***** DATA LINES *****
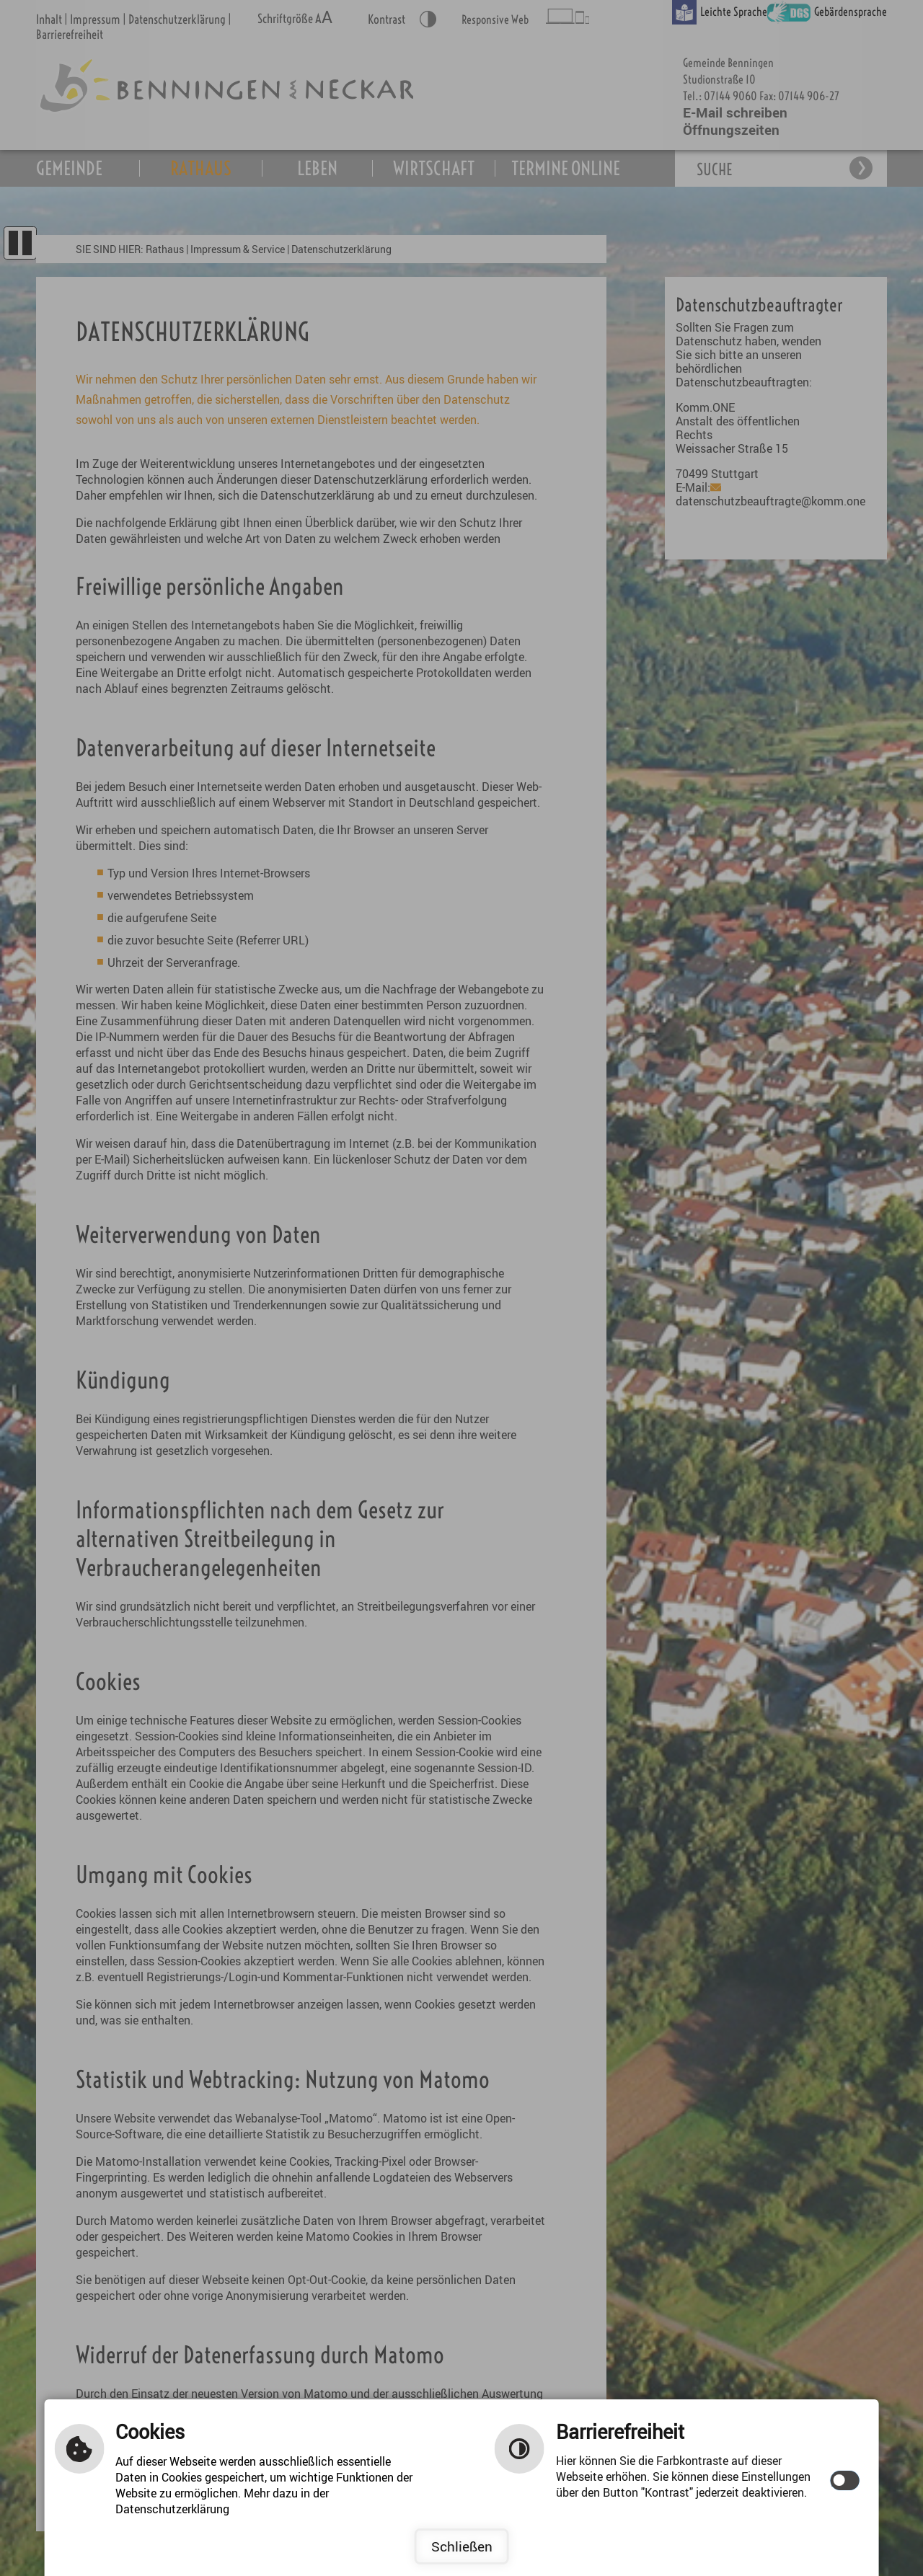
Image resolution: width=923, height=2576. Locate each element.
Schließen (462, 2546)
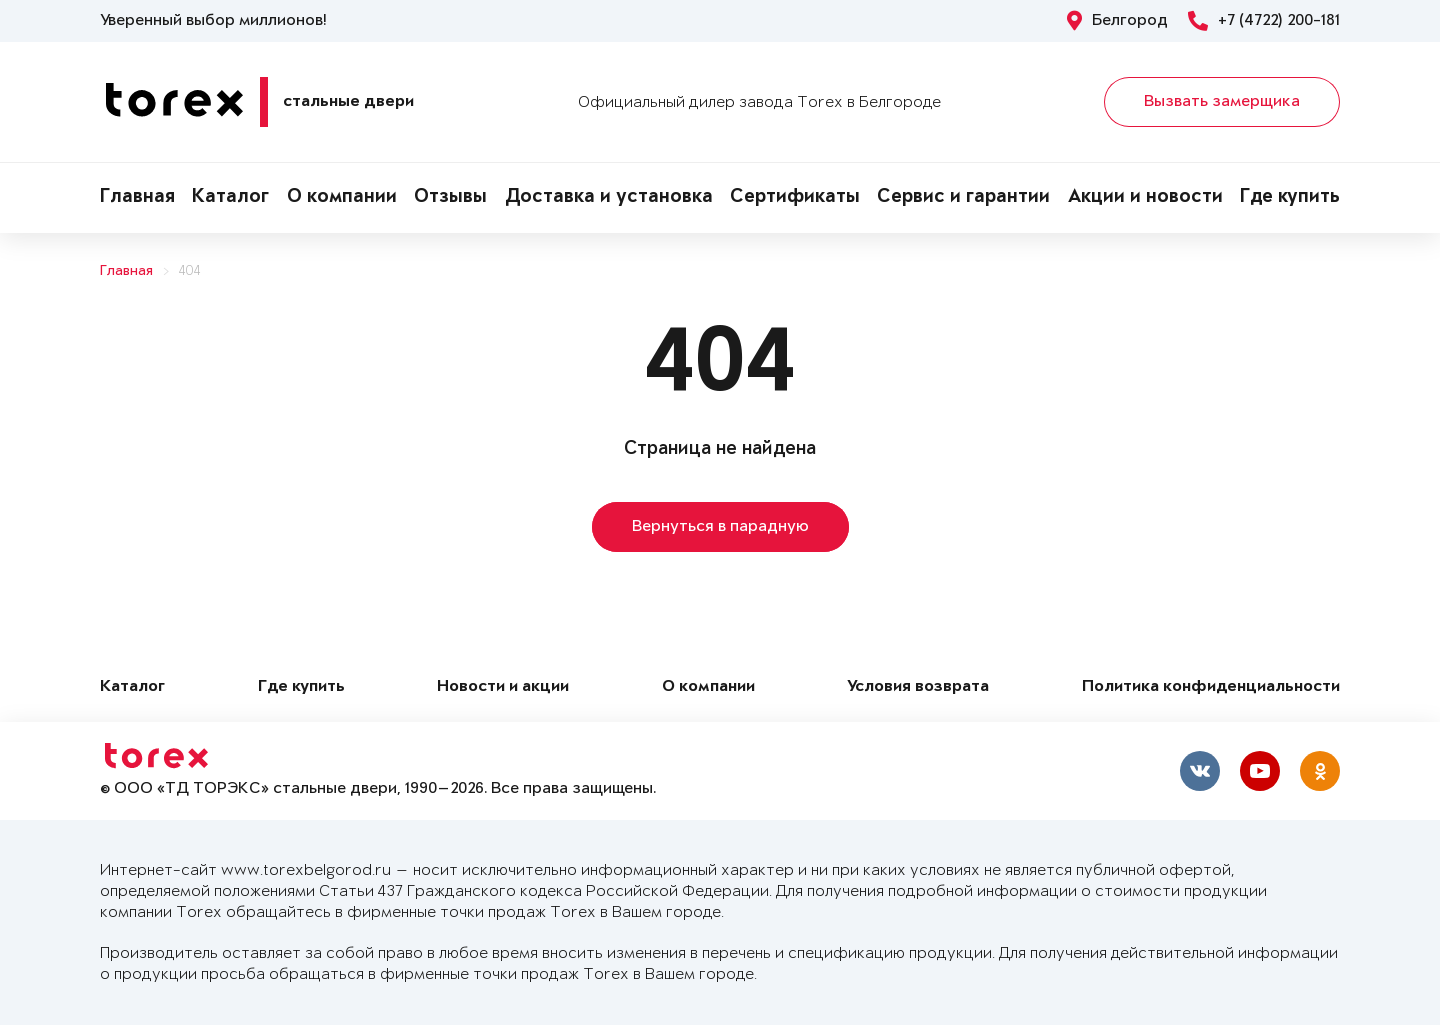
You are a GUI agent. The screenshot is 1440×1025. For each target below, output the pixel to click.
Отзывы (450, 198)
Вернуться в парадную (720, 527)
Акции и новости (1145, 198)
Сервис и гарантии (963, 198)
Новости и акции (503, 687)
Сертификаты (795, 198)
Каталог (230, 198)
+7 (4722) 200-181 (1264, 21)
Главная (137, 198)
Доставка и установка (609, 198)
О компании (342, 198)
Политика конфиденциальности (1211, 687)
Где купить (1290, 198)
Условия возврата (918, 687)
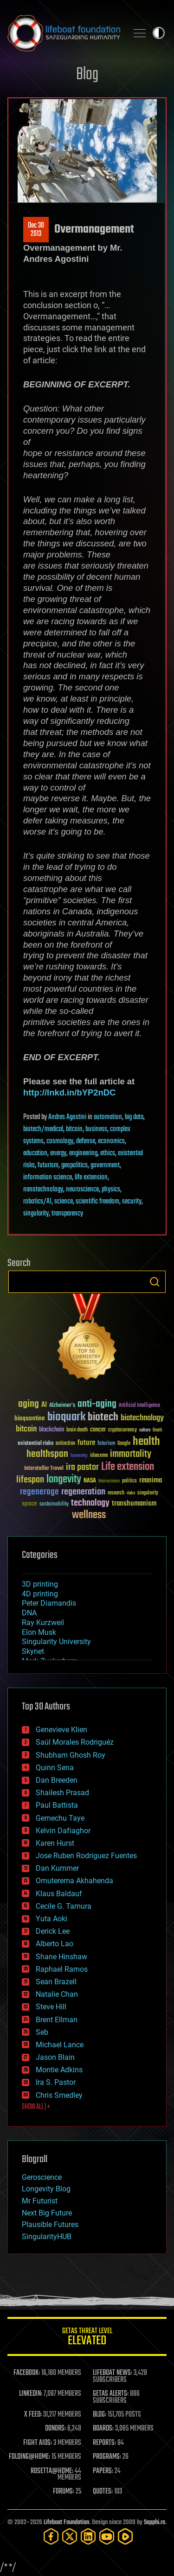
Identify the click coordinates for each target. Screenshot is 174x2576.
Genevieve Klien (61, 1729)
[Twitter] (69, 2536)
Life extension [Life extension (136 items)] (127, 1467)
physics (111, 1190)
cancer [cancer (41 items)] (98, 1430)
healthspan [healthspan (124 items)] (47, 1454)
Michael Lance (60, 2044)
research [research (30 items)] (116, 1493)
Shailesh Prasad (62, 1792)
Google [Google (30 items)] (123, 1444)
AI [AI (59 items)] (44, 1405)
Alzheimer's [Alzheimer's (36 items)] (62, 1405)
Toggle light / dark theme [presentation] (159, 33)
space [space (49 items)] (29, 1503)
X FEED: (33, 2415)
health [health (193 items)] (146, 1442)
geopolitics (74, 1165)
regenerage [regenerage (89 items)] (39, 1492)
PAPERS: (103, 2471)
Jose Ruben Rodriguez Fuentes (86, 1855)
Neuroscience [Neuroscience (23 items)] (109, 1481)
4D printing (40, 1593)
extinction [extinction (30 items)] (65, 1444)
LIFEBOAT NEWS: (112, 2373)
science (63, 1202)
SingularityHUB (46, 2236)
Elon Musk (39, 1632)
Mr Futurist (40, 2200)
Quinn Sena (55, 1767)
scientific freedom (97, 1202)
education (35, 1153)
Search (154, 1282)
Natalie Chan (57, 1994)
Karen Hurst (55, 1843)
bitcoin (74, 1129)
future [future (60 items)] (86, 1442)
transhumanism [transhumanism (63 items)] (134, 1503)
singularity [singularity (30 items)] (147, 1493)
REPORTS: (104, 2443)
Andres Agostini (67, 1117)
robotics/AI (37, 1202)
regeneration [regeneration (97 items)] (83, 1492)
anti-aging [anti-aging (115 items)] (96, 1404)
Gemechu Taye (60, 1818)
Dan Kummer (57, 1868)
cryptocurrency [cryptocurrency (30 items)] (122, 1430)
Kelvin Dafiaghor (63, 1830)
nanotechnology (43, 1190)
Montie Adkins (59, 2069)
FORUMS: (63, 2492)
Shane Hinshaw (61, 1956)
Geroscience (42, 2177)
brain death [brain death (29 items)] (77, 1430)
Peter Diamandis (49, 1603)
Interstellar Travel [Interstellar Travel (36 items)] (44, 1468)
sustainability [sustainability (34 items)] (54, 1504)
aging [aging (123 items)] (28, 1404)
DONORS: (55, 2429)
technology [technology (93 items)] (90, 1503)
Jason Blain (55, 2057)
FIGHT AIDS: (37, 2443)
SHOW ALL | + (36, 2107)
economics (111, 1141)
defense (85, 1141)
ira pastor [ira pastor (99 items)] (82, 1467)
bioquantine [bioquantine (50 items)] (29, 1418)
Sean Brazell (56, 1981)
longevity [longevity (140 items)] (63, 1480)
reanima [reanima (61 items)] (150, 1480)
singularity (36, 1214)
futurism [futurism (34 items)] (106, 1444)
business (96, 1129)
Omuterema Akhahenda (74, 1880)
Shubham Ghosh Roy (70, 1755)
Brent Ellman (56, 2019)
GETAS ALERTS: (111, 2394)
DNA (29, 1612)
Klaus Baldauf (59, 1893)
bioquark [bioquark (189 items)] (66, 1417)
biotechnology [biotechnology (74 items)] (142, 1418)
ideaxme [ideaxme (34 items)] (99, 1456)
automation (108, 1117)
*****
TO BE DONE.
Please swap "Search" for "Lookup" in the data, starting at the line that has "geopolitics (74, 1165)" and stopping after the line that has "bitcoin (74, 1129)". Return only those lines, with everything else left unchanged.

EXERCISE ANSWER.
geopolitics (74, 1165)
regenerage [regenerage (89 items)] (39, 1492)
PAPERS: (103, 2471)
Jose Ruben Rodriguez Fuentes (86, 1855)
Neuroscience [Neuroscience (23 items)] (109, 1481)
4D printing (40, 1593)
extinction [extinction (30 items)] (65, 1444)
LIFEBOAT NEWS: (112, 2373)
science (63, 1202)
SingularityHUB (46, 2236)
Elon Musk (39, 1632)
Mr Futurist (40, 2200)
Quinn Sena (55, 1767)
scientific freedom (97, 1202)
education (35, 1153)
Lookup (154, 1282)
Natalie Chan (57, 1994)
Karen Hurst (55, 1843)
bitcoin (74, 1129)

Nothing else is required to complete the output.